Auch die Minister lassen sich von Vorwürfen nicht beeindrucken, machen sich durch Sachlichkeit nicht angreifbar. Interessant sind auch die unterschiedlichen rhetorischen Fähigkeiten und Stilmittel der Redner. Dass ein Abgeordneter, der zwar persönlich die Wahl verliert, trotzdem durch den Sieg seiner Partei in den Landtag ziehen kann, wird mir auch erst jetzt wirklich bewusst. Schließlich lernen wir in der Mittagspause noch den „Libanesen“ kennen, bei dem von den Abgeordneten nicht nur Manfred Geis essen geht. Zeitig gehen wir aber wieder zurück, da nun unser Abgeordneter eine Rede hält.

Vorher hatte er sie uns noch einmal zum Durchlesen und Kommentieren gegeben, dass er unsere Anmerkung aber so ernst nimmt und uns am Rednerpult tatsächlich erwähnt, hätten wir wirklich nicht erwartet. Später entsteht Hektik bei den Grünen, als ein Tagesordnungspunkt direkt in den Ausschuss verlegt wird und ihr Redner für den nächsten Punkt fehlt.

Kurios ist auch, wenn die Abgeordneten zwischen ihren Reden zu den Mitarbeitern gehen und sagen, dass ihnen jetzt eigentlich nichts mehr einfällt. Trotzdem können sie dann aber wieder fünf Minuten darüber reden. Wieder verlassen wir die Plenarsitzung vor ihrem Ende, es kommt nämlich die dritte Künstlerin, die ihr Werk nach der Ausstellung im Abgeordnetenbüro an das Land verkauft hat. Diesmal gehen wir ohne Sektflasche in das Kulturministerium, kommen aber mit Weinflaschen hinaus.

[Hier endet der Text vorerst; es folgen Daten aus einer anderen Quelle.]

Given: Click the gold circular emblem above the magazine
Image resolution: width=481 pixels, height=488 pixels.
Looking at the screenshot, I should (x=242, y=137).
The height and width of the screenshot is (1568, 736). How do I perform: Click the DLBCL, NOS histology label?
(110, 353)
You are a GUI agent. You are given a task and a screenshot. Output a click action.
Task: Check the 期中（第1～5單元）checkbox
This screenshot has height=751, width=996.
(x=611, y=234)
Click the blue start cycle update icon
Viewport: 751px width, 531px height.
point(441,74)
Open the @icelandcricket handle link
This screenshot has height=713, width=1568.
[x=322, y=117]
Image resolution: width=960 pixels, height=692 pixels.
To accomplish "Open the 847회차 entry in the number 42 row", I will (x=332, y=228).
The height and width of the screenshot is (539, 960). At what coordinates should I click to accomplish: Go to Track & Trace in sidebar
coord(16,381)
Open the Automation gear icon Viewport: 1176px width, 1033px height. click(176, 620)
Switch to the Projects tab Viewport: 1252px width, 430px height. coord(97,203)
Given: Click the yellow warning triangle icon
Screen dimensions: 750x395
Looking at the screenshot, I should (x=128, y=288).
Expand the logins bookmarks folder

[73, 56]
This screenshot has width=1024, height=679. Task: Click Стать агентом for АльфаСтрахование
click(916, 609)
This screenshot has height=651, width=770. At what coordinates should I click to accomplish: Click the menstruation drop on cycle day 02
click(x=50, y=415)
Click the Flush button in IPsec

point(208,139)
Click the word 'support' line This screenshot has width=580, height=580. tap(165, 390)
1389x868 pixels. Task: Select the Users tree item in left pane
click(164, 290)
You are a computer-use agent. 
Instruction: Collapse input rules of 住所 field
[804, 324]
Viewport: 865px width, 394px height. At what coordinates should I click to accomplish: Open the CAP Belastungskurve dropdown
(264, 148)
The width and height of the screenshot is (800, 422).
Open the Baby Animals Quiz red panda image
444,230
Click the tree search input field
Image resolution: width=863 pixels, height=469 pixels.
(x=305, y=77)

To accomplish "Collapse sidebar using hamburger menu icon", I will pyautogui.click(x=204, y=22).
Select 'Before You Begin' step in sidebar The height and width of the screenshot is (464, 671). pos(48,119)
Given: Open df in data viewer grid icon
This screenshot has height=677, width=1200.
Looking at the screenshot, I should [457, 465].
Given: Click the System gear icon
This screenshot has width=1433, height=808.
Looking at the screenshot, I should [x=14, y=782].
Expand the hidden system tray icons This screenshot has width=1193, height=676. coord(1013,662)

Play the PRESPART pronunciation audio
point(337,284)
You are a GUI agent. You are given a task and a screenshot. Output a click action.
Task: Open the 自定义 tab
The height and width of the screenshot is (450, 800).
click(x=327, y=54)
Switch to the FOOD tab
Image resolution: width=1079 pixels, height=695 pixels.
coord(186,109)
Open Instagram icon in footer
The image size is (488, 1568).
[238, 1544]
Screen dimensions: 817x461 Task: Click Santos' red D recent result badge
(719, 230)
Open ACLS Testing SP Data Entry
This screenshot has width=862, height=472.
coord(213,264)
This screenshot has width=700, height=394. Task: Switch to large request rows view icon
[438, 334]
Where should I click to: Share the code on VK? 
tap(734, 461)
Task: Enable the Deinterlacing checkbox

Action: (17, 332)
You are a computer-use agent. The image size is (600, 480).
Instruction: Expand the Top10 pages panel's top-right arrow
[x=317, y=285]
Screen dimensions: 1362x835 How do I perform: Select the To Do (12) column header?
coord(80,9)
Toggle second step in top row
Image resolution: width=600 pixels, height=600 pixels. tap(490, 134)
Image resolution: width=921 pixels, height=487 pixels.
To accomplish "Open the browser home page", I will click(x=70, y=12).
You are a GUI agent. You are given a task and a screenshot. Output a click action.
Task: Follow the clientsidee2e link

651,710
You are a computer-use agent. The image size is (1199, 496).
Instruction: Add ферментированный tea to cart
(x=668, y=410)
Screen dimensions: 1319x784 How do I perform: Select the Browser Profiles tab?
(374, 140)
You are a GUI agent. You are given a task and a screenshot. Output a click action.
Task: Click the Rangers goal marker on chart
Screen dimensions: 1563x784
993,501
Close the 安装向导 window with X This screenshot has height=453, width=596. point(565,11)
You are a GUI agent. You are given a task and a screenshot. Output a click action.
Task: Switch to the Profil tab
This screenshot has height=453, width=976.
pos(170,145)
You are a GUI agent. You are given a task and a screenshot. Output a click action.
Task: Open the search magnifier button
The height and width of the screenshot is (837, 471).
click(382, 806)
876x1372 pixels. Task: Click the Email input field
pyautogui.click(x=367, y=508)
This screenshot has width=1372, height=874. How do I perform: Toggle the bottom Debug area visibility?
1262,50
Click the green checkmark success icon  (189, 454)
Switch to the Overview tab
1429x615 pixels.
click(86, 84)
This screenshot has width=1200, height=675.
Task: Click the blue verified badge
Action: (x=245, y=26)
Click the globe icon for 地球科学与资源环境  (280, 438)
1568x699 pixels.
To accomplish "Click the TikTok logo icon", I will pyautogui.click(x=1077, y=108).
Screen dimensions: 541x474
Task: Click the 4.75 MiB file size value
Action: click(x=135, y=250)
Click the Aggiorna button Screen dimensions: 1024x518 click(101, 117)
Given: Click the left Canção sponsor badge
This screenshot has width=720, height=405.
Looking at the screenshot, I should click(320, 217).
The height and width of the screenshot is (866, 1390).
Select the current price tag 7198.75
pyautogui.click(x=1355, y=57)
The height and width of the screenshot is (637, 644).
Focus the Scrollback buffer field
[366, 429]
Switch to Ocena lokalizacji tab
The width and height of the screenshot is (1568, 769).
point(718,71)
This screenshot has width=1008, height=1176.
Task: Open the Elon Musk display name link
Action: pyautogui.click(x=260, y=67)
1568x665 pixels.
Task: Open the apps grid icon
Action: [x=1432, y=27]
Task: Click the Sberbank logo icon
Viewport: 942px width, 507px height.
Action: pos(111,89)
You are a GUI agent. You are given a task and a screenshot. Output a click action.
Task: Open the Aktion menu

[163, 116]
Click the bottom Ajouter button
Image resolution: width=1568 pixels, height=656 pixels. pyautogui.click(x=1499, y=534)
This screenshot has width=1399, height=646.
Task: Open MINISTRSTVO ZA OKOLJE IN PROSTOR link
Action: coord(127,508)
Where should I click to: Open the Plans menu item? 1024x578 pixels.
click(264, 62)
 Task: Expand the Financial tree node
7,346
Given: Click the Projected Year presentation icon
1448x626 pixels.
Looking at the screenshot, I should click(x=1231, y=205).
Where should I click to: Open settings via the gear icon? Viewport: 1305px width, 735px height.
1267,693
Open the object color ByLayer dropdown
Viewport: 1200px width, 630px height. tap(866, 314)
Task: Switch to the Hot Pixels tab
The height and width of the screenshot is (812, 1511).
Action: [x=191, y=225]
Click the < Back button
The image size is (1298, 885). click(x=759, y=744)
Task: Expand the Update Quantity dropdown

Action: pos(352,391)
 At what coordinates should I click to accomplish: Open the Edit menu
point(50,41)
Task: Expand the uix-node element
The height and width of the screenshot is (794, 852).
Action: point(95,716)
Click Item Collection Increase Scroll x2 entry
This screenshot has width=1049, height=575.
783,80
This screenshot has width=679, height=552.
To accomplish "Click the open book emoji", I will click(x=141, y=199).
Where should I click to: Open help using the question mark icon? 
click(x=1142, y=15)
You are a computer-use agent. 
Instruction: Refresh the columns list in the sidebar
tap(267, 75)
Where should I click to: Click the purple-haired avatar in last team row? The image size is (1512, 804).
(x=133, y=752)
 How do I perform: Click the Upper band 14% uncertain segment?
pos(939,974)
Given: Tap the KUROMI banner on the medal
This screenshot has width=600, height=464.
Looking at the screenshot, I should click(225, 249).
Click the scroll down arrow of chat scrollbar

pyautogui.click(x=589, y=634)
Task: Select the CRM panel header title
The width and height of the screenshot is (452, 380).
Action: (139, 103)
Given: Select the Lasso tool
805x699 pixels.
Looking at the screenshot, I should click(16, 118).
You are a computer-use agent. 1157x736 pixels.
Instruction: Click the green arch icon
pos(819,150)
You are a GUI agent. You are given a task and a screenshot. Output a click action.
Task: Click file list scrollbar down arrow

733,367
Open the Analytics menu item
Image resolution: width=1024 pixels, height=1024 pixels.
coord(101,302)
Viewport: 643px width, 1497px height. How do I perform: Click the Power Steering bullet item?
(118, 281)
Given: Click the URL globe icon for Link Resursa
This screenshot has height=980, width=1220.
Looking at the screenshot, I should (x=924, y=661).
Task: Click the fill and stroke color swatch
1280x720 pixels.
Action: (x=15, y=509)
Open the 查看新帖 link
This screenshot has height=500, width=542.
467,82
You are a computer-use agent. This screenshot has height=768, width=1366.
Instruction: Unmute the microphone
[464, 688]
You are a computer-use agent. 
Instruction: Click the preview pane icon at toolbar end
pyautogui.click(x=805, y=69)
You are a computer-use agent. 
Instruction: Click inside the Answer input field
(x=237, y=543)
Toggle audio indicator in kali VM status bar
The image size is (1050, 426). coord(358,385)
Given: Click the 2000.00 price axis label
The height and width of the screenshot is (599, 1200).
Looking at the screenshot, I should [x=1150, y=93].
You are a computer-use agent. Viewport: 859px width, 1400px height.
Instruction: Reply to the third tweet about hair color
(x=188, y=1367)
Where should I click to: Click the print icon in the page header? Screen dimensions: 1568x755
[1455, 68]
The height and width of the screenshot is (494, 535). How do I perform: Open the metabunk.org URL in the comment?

Damit endet mein Praktikum bei dem Landtagsabgeordneten Manfred Geis, ich habe wie er Dienstag bis Donnerstag im Landtag verbracht, viel gelernt, gedacht und gehört. Ich bleibe beeindruckt davon, wie offen er auf Menschen zugeht und wie motiviert und engagiert er in der Kulturverbreitung ist.

Allen zukünftigen Praktikanten wünsche ich viel Spaß, viel Sitzfleisch und ein großes Ohr.

Danke Manfred, für das Praktikum, die vielen Themen und Leute, die ich kennenlernen durfte, und Ihnen, lieber Leser, ein großes Dankeschön für das Lesen dieses Praktikumsberichtes!